Vatana duyulan sevda vardır ya bir de! Ah, o ne kutsal bir sevdadır öyle. İnsanı mertliğe, başarıya ve tüm güzelliklere götüren sevdalardan biridir o. Vatanına sevdalanan hiçbir varlık bu sevdadan zararlı çıkmamıştır. Bir başka coşturur yürekleri vatan sevdası! Sevdanın bu yönünü keşfedemeden fani dünyadan göç edenlere üzülmemek elde midir?
Bir annenin yavrusuna, bir yavrunun annesine karşı hissettiği sevda ise bambaşka bir tat verir yüreklere. Bu iki insan birbirinin gözlerine baktığı zaman bile doyasıya yaşamaktadır sevdayı, sevdalıyı…
Dosta baktığın zaman, dokunduğun zaman, yüreğindeki karları eriten de sevdadan başkası değildir! Sevda, mutluluğu barındırır bünyesinde ve dostunla birlikte olduğun her an sen mutluluğu hissedersin damarlarında. Ondan aldığın güç ise sevdanın gücüdür aslında.

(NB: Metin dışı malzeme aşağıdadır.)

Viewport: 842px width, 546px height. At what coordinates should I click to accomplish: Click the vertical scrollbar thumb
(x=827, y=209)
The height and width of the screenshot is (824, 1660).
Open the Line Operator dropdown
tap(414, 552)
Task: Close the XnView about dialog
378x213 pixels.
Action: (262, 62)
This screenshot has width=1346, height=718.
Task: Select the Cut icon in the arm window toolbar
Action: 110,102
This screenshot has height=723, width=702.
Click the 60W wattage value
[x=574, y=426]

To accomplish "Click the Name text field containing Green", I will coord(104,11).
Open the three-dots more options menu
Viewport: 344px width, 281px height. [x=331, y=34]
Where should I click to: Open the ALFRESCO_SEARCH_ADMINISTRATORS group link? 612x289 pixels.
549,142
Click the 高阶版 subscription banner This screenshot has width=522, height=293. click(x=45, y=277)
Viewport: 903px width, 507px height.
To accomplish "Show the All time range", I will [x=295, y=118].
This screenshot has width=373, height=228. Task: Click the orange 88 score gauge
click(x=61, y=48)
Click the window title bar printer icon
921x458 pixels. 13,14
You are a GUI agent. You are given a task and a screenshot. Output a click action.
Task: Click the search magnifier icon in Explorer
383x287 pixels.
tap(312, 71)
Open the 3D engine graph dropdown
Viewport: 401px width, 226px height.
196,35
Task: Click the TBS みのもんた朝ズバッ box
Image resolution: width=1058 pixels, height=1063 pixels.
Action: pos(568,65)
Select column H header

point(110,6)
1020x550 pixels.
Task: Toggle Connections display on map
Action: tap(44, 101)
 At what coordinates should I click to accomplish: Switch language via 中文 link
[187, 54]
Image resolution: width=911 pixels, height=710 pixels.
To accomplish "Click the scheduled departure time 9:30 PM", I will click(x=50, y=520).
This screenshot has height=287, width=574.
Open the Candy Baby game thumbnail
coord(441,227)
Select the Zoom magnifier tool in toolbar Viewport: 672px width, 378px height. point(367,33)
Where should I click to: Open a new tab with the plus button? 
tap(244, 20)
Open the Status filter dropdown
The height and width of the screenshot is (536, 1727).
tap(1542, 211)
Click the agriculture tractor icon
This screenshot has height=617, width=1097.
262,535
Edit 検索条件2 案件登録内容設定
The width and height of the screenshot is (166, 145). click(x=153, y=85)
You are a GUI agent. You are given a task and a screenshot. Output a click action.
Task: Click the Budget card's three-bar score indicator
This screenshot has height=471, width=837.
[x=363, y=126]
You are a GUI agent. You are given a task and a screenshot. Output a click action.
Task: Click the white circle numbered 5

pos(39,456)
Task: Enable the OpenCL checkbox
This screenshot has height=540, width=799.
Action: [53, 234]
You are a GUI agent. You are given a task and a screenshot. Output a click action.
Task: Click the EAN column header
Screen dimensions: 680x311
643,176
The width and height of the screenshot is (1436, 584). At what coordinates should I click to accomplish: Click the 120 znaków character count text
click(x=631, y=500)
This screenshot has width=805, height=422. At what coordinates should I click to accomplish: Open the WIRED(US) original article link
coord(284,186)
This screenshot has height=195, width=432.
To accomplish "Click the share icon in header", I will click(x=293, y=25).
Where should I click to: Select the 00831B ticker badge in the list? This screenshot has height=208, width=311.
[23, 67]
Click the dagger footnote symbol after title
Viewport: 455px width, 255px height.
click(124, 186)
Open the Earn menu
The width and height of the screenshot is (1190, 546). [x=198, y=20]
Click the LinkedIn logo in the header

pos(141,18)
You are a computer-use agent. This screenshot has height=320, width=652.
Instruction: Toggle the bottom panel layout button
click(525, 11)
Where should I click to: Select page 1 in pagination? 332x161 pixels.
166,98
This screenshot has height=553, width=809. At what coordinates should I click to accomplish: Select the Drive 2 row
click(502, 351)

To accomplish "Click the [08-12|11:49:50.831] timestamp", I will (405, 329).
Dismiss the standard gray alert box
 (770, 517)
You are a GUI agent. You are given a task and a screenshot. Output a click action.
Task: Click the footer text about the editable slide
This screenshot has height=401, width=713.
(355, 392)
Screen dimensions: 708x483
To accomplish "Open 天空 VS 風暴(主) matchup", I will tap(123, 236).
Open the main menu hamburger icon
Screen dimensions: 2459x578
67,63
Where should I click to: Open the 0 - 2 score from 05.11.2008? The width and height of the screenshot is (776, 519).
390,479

Sevda her şeydir ve her şey de sevdadır bir bakıma. Doğaya karşı beslenen bir sevda da vardır. Bazen bir çiçek de mutluluk verebilir insana ve bu mutluluğun kaynağı hiç şüphesiz sevdadır. Sevda, bir damla suyun saflığında gizlidir. Öyle saf, öyle güzel ve öyle bizimledir ki sevda; onu her an yanı başımızda hissetmemiz kaçınılmazdır...
Sevda, büyük olduğu kadar da basittir de. Hem bu kadar basit, hem de her şeyle ilintili olan başka bir şey yoktur dünyada. İsmini öğrenmen, teraziden inip kilonu öğrenmen kadar basit ama aynı derecede şaşılacak bir şeydir sevda! Adı üstünde sevda bu, onu anlamak için yaşamaktan başka çare yoktur. Her ne kadar aldığımız her nefeste sevdayı bir şekilde yaşıyor olsak da, onun inanılmazlığına inanmamız gerekiyor.
Ben yaşadığım her saniye sevdalı olduğum varlıklara bir kez daha sevdalanmanın coşkusu içerisindeyken bazıları da sevdayı hiç bulamadığından yakınır durur. Oysa bilmezler ki sevda somut değil, soyuttur! Geçici değil, kalıcıdır! O, yalnızca bir kadının bir erkeğe ya da bir erkeğin bir kadına hissettiği bir duygudan ibaret değildir.
Sevda her şeydir, her şey de sevda… Ben sevdayı en iyi tanımlayanın su olduğuna inanıyorum. Ama bu su, ne öyle nazlı nazlı akıp giden bir nehir, ne de bir an önce hedefine ulaşmak isteyen bir okyanustur. O su, yalnızca yüreklerde barınabilir…
Bence her insan, yüreğinde sevdayı tümüyle hissedebilir. Onun içinde her tür sevdadan bir kale bulunabilir. Yeter ki, insan istesin. Evrendeki bütün sevdalar onunla olacaktır.